I am very, very excited by the news that she is working on a memoir, and reminded of the fact that what I love about her poems like “The Power of Never” from her collection A Map to the Next World is that they offer the reader meditations on the power of language, reflections on processes of transformation , and a working through of the complicated relations
hip between the words we speak and the changes we enact.The insight that many of Joy Harjo’s poems about the difficult, sometimes painful, and often beautiful work of transformation was brought home to me by a mathematician, Siggy Moore. In addition to being an astute mathematician, Siggy had built a reputation on campus as a gifted dancer, and in a Contemporary Women Writers class, as part of a group presentation on Joy Harjo’s work, Siggy invited all of us in class to stand in a circle and to do a kinesthetic exercise in which we were to act out our interpretation of central images in Joy Harjo’s work.

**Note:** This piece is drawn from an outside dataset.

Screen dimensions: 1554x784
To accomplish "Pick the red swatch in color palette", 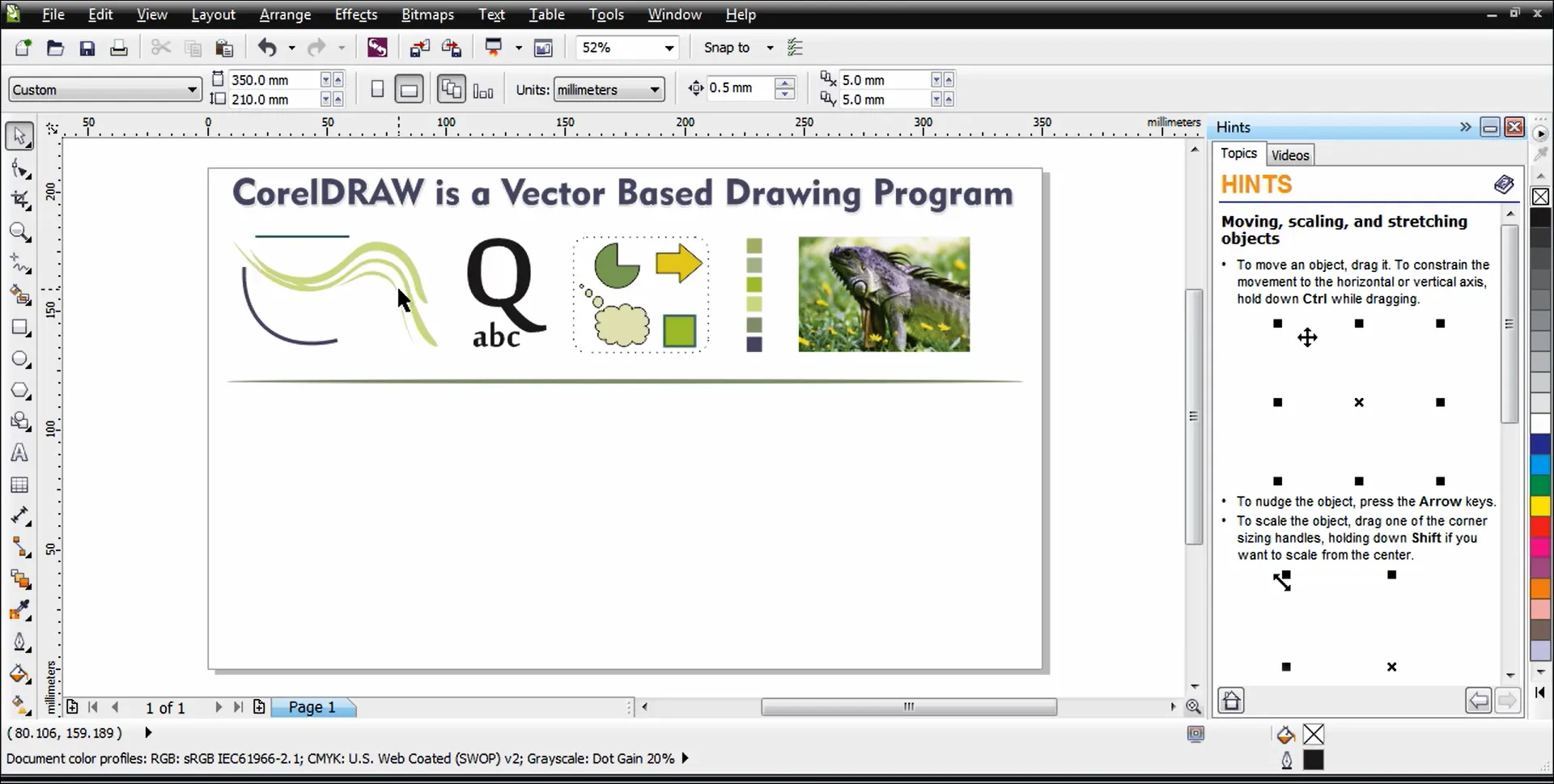I will 1540,528.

The group had come up with a list of images – crows, trees, perfume, snakes, flowers – that recur in Harjo’s poetry, and Siggy told us that he was going to choose one of the images, act it out and have the person standing next to him enact her own interpretation of what she had seen, and so on around the circle. As the interpretations were moving from body to body, we were supposed to try to mark the points at which, in our eyes, the image changed.
I never thought that I would be in a position in which I would be standing in front on my own classroom following a student’s directives that would have me take on the role of a non-migratory bird, which the person next to me saw as a tree -- or at least that’s what I think was what she saw. Suffice it to say that for me, the exercise became a profound enactment and reflection of the ways in which individual interpretations and actions can transform our communal vision of this crazy and beautiful world.